Designing the Future of MSK | AECC Clinical & Rehabilitation Services

Designing the Future of MSK

Back Clinical Insight - - 3 minute read.

In this week’s Clinical Insight, we reflect back on one of our team’s attendance at the NHSE event “Designing the Future of Musculoskeletal Care”. These are just reflections, and food for thought.

This event looked to really get into some detail surrounding best care for MSK conditions, leadership, pathways and commissioning. Much of the premise of this was the fact that MSK is now acknowledged as a “Major condition”. That strategy opens with one question;

“How should our approach to health and care delivery evolve to improve outcomes and better meet the needs of our population, which is becoming older and living with multimorbidity?”

This strategy focuses on six groups. In addition to MSK, these include: cardiovascular disease (CVD) (including stroke and diabetes), mental ill health, dementia, and chronic respiratory disease (CRD).

Looking outside the MSK lens

Let’s look at this within the lens of MSK, and then perhaps challenge that to look outside it?

Why should we do that? Well if we continue to look at MSK as an individual problem then the whole concept of dealing with multimorbidity falls at the first hurdle.

Just by creating an MSK conference, the profession suggests that this is an individual problem and, clearly from the above statement, we are dealing with inter-dependencies.

So, the narrative regarding how does the system improve MSK health perhaps needs a broader approach? Why? Because the key metric noted that is measurable, is return to work, and with complexity, the model needs to encourage broader thinking to achieve this effectively.

Non-Communicable Diseases

Let’s look at Non-Communicable Diseases (NCDs) which are significantly linked to the major conditions strategy.

NCDs are non-infectious, long-term medical conditions. When the risk factors are reviewed they are seen as modifiable and non-modifiable. Diet, smoking, physical

inactivity, alcohol use, and wellbeing are modifiable, genetics as an example are not.
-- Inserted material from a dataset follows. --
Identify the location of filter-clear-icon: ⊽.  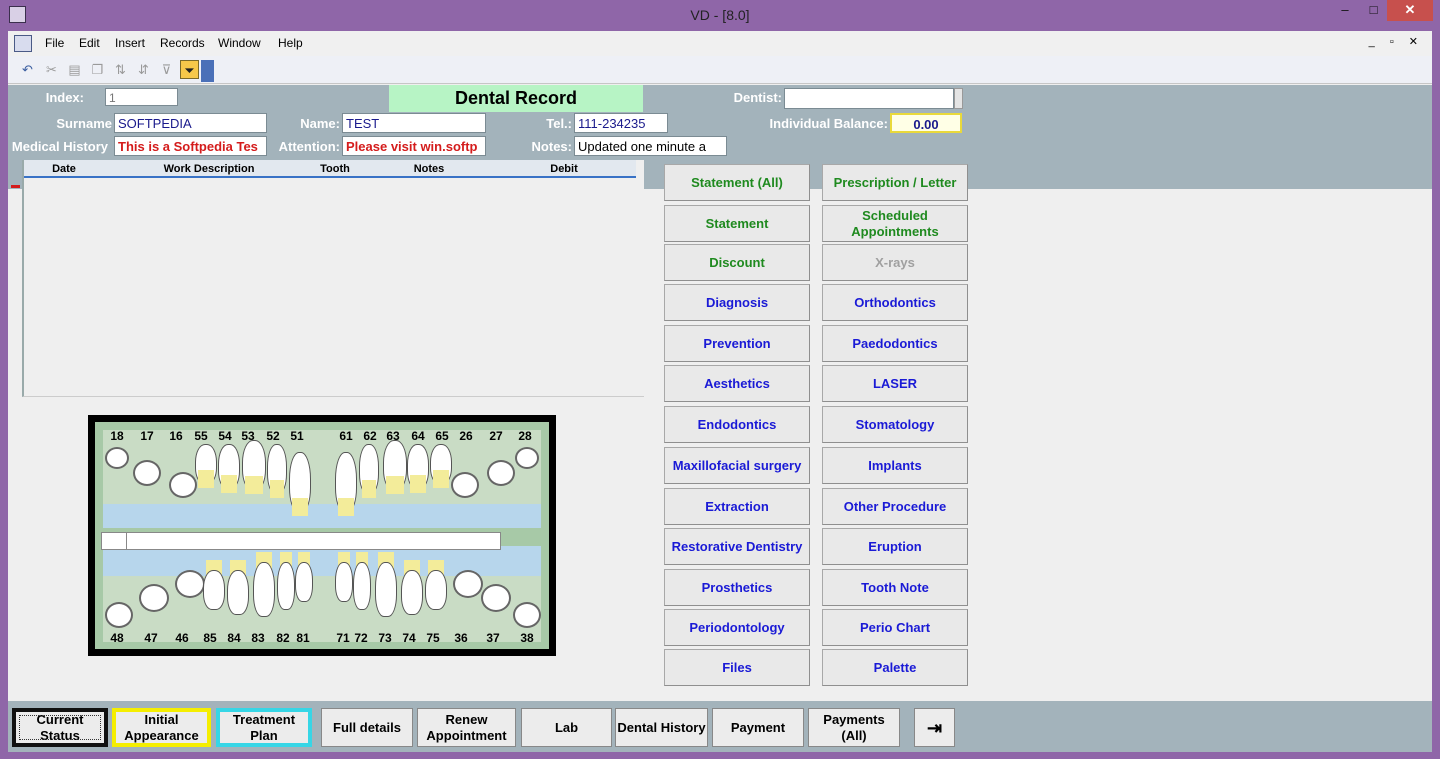
(166, 70).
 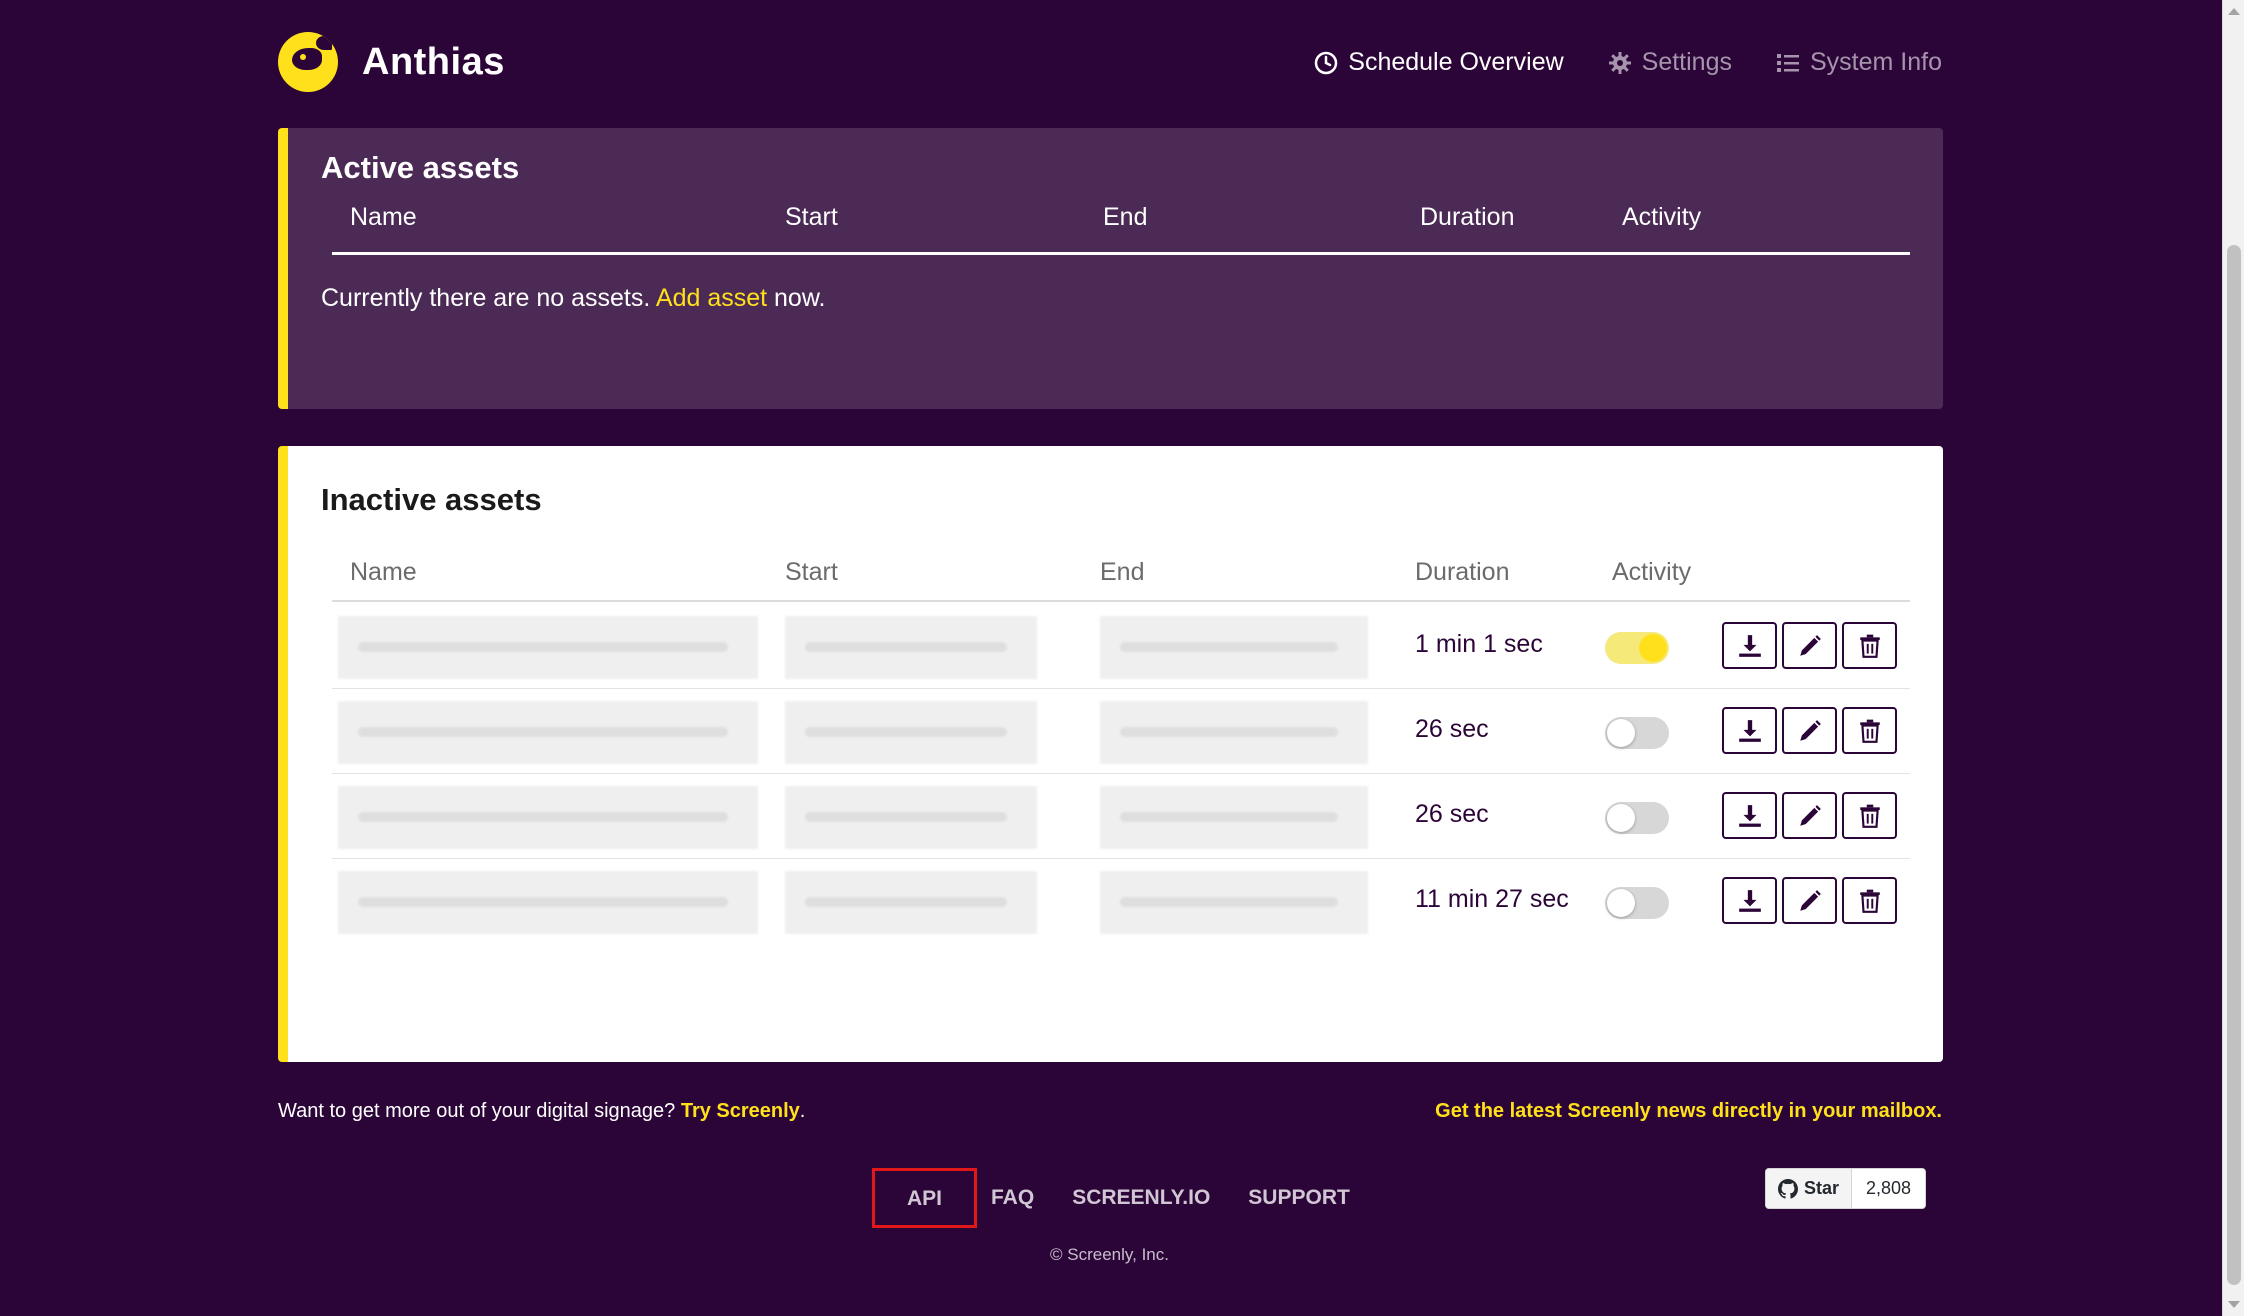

Further to that, a broader problem of health inequalities, societal access to healthy food, and opportunities to be more active would be highly relevant.

Limitations of MSK silo

Let’s re-think the MSK question within this lens. Treating MSK disorders is clearly needed and requires specific skills and knowledge to ensure best care management is achieved. However unless the narrative is flipped into management of NCDs, then for every contact we have, we miss that opportunity for greater impact.

When we create a conference or system that is, say, MSK-focused how does this more broadly address these other major conditions? We know as an example that 1 in every 4 adults will have two health conditions to manage. Therefore, creating a silo approach to one condition may be too narrow to be fit for the future.

Reviewing MSK Practice

MSK practice may need to really review how it approaches care if to remain relevant for the global problem of NCDs.
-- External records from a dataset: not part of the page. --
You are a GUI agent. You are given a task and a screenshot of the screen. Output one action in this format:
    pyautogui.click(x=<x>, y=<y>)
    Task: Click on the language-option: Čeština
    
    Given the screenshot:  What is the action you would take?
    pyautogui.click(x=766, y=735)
There were a number of discussions regarding triage, algorithms and surgical conversions which felt deductive. Then, in comparison there were discussions surrounding health coaching, community events and physical and mental well-being.

These felt far more progressive, as opposed to finding out what a best model of single point of access would be.
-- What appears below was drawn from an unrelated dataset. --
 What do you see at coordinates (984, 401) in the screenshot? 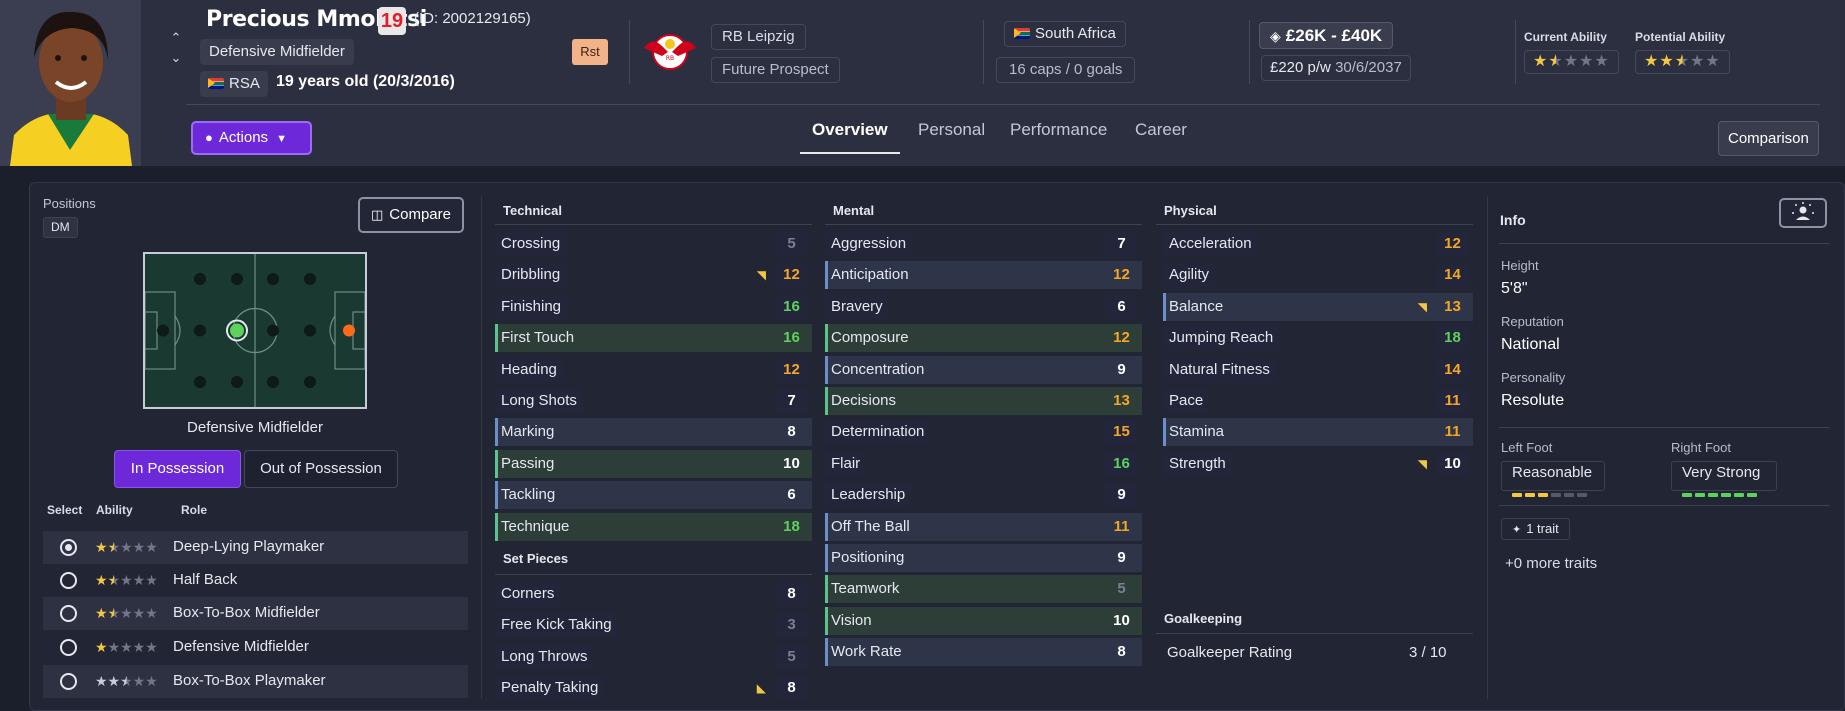
I see `attribute-row: Decisions 13` at bounding box center [984, 401].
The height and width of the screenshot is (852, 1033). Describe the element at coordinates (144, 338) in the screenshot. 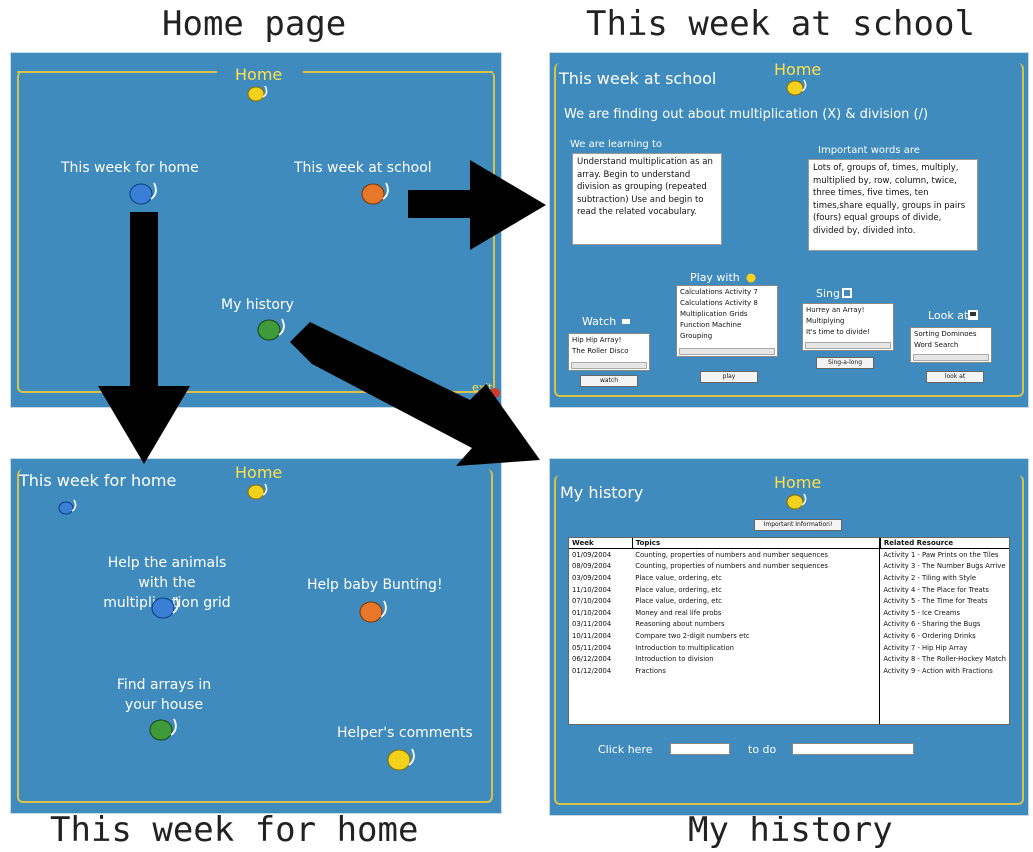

So, there were some great conversations happening, but within the title of MSK, and on reflection in light of the major conditions

strategy and the global NCD challenge, should/could that been a bigger conversation as to how clinicians who are MSK then need to alter?

Shifting our perspective

Perhaps, shifting the advanced practice specialty model perspective in MSK that is accepted currently, it becomes far more open and based on health coaching, population health, knowledge of health inequalities and a broader community systems knowledge (such as social prescribing)?

So, when we think about MSK systems, we might think education, advancing practice and commissioning. Can we apply the model that NCDs are interdependent and MSK is within that model, which needs wider, whole systems, inductive approaches to individual and population healthcare?

This requires clinicians, commissioners and the wider health community to think differently in how they approach education, clinical practice, service designs and the flow of finance.

This event was important, as it placed MSK now as a major condition, but is it time to shift the focus in response to that change and opportunity?